The way out is via the door. Why is it that no one will use this method?

CONFUCIUS

PART ONE
Modes of Interpersonal Experience
CHAPTER I
Phantasy and experience

We talk, in a rough and ready way, of acts and experiences in memory, in dreams, in imagination, and in reality. Some psychoanalysts propose that we can also talk about experiences in unconscious phantasy. But is unconscious phantasy a mode or a type of experience? If it is, it is with a difference. If not, what is it, if not a figment of imagination?
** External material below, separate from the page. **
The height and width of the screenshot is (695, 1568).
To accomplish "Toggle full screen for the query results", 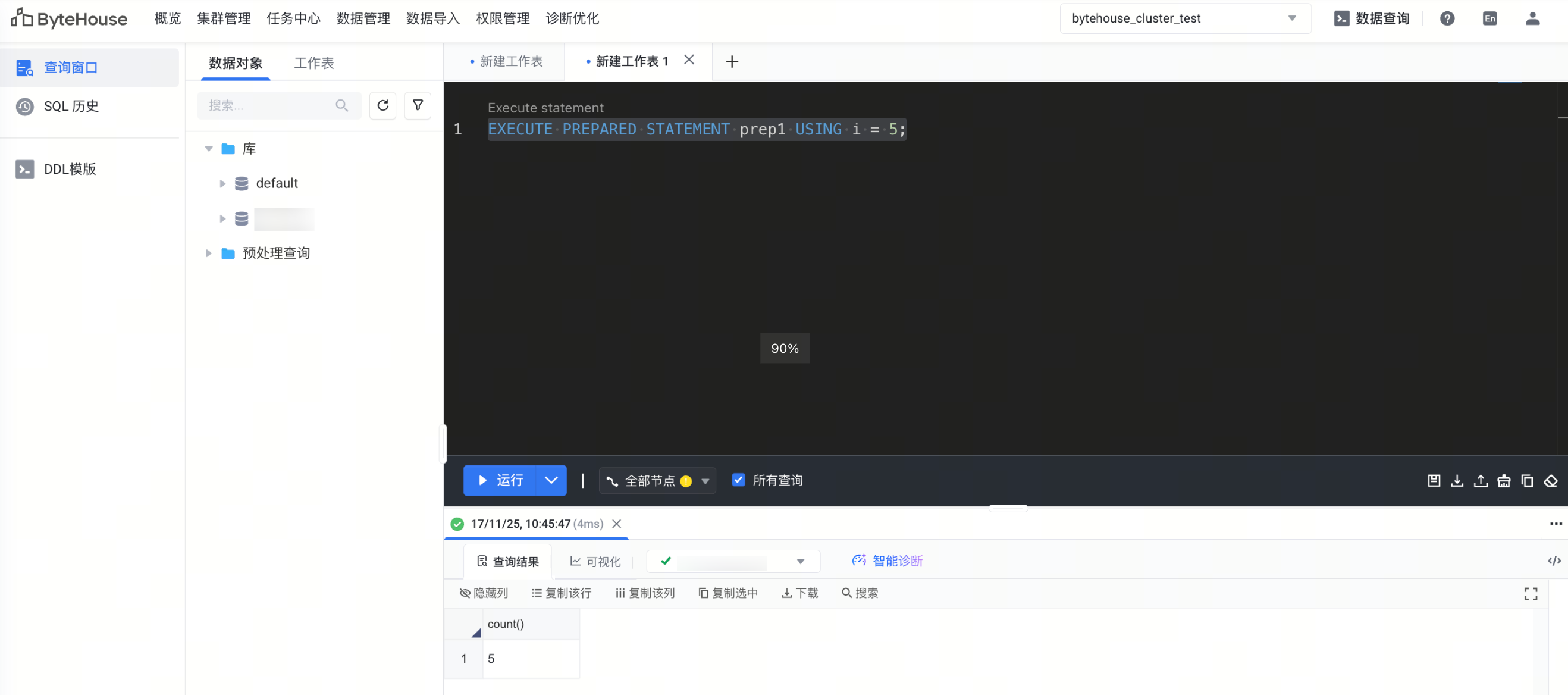I will pyautogui.click(x=1531, y=593).
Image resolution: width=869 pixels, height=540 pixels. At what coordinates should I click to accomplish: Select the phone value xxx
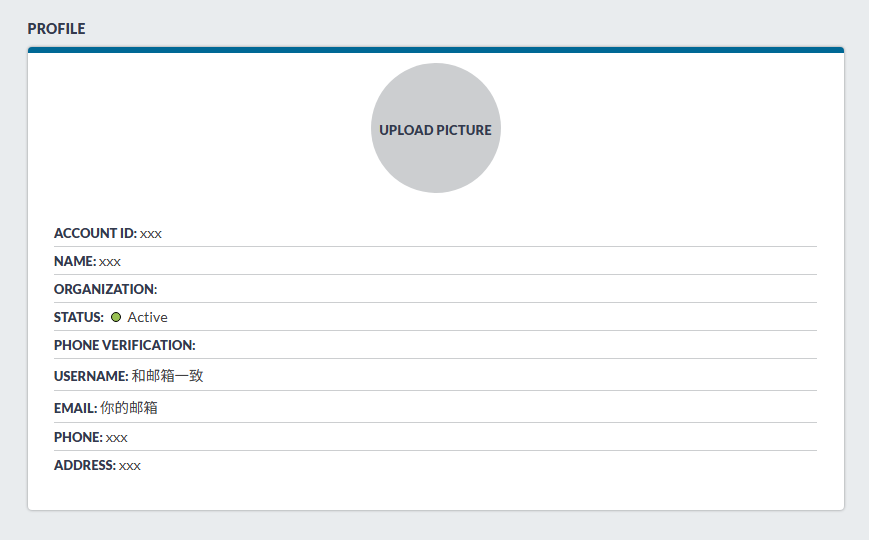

The psychoanalytic thesis can be stated thus: it is not possible to prove the existence of unconscious phantasy to the person who is immersed in it. Unconscious phantasy can be known to be phantasy only after the person's own emergence from it. This way of putting it is riddled with difficulties, and so is every other way. The situation is not assisted by the fact that the concept of unconscious phantasy has received very little scrutiny from an existential and phenomenological perspective. And yet no comprehensive account of human relations can ignore it.